None of us did—no one knew how to handle a threat like the one we thought Kevin was making that day. It wasn’t a bridge we had crossed before, and thankfully not one we have crossed since. I’m so grateful for what the administration at my school did to protect us that day—because they did everything they knew to do and were capable of doing. They took the actions they took because it’s what they deemed necessary at the time, with the knowledge and training and information that they had. And I’m so grateful they took this potential threat seriously.


Can you imagine what would have happened if they hadn’t? Can you imagine the potential for danger and tragedy on a day like that? I don’t even want to think about it, and so, I don’t. For the most part.


Or, I didn’t. Until I was Andrew’s mommy.


Until I was his mom, I didn’t think about what it meant to protect other people’s children not knowing if I will get home to my own.


And that, I think, is the essence of where I’m coming from.

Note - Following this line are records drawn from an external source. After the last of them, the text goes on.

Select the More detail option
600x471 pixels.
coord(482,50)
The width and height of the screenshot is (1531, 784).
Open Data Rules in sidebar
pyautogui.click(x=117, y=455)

In this vow to protect our students, are we not all risking our own lives and our own families? Are teachers not again committing to show up for everyone else before they show up for themselves? Aren’t these educators again demonstrating their selfless natures, their dedication to the youth of this nation, and their absolute commitment to safety at all costs? Regardless of the credibility of the threat, or the level of potential violence of the threat?


And yet.


Who is helping these professionals process what they have vowed to do? Who is supporting these teachers’ mental health, their spiritual growth, and their overall OK-ness as they make these commitments and sacrifices day in and day out?


***


Someday, both of my sons will read my book, and they will have questions for me. Kevin’s story will disturb and scare them, as it disturbed and scared me all those years ago. Someday, my boys will process the idea that there was a day in the timeline of my life that nearly caused our family to never exist.


They will ask their questions.


And do you know what I will say to them?


I will tell them that in their lives, they will face hard things. That hard things are a part of life, and that our job is to keep going, to keep fighting, and to keep healing. I will tell them that going through hard things is a guarantee, and that feeling pain is OK. But what is not OK is unpacking in their pain and living there. That they must walk through the hurt to get to the other side of healing, to move forward with their lives.


And if they look at me with tears or with fear in their eyes with questions about school, I will remind them that I will do my best to keep them safe, that I will trust their teachers to do the same, and that they, too, must have faith in the process, because this is truly all we can do.


If my sons want to know about Kevin, I will always say his name. Because speaking his name, even in death, means that he lived and was real, even if he was sick. Even if he needed help that he never got. Even if he scared me—more than I have ever been scared before, and even if he broke my heart more than my heart has ever been broken before—he was a real person. He was a human being, and when his mom looked into his eyes, she saw in her son what I see in my son: pure, unconditional love for this little human whom she created and who depended on her for his survival.


My heart will always break for Kevin’s parents—they will never experience some aspects of this life that they thought or hoped that they would—and so, I will always say Kevin’s name. And I will never say it with hate or disdain—only with the understanding that this was a young man who was very ill. That this was a young man who struggled profoundly with this existence on earth, and who paid the ultimate price for his struggle.


But when I talk about Kevin, I won’t focus on the day we weren’t sure what he was going to do. I won’t focus on feeling unsafe. I won’t focus on his death, or the uncertainty that I felt about what he was doing for all those months that first year of my teaching career or why he was doing it.


No, that’s not what I’ll share with my sons.

I’ll focus on the lessons, on what I gained. I’ll focus on what this experience has taught me about humanity, about vulnerability, and about allowing people to see who we really are. I will focus on asking for help when we need it, about human suffering and about healing.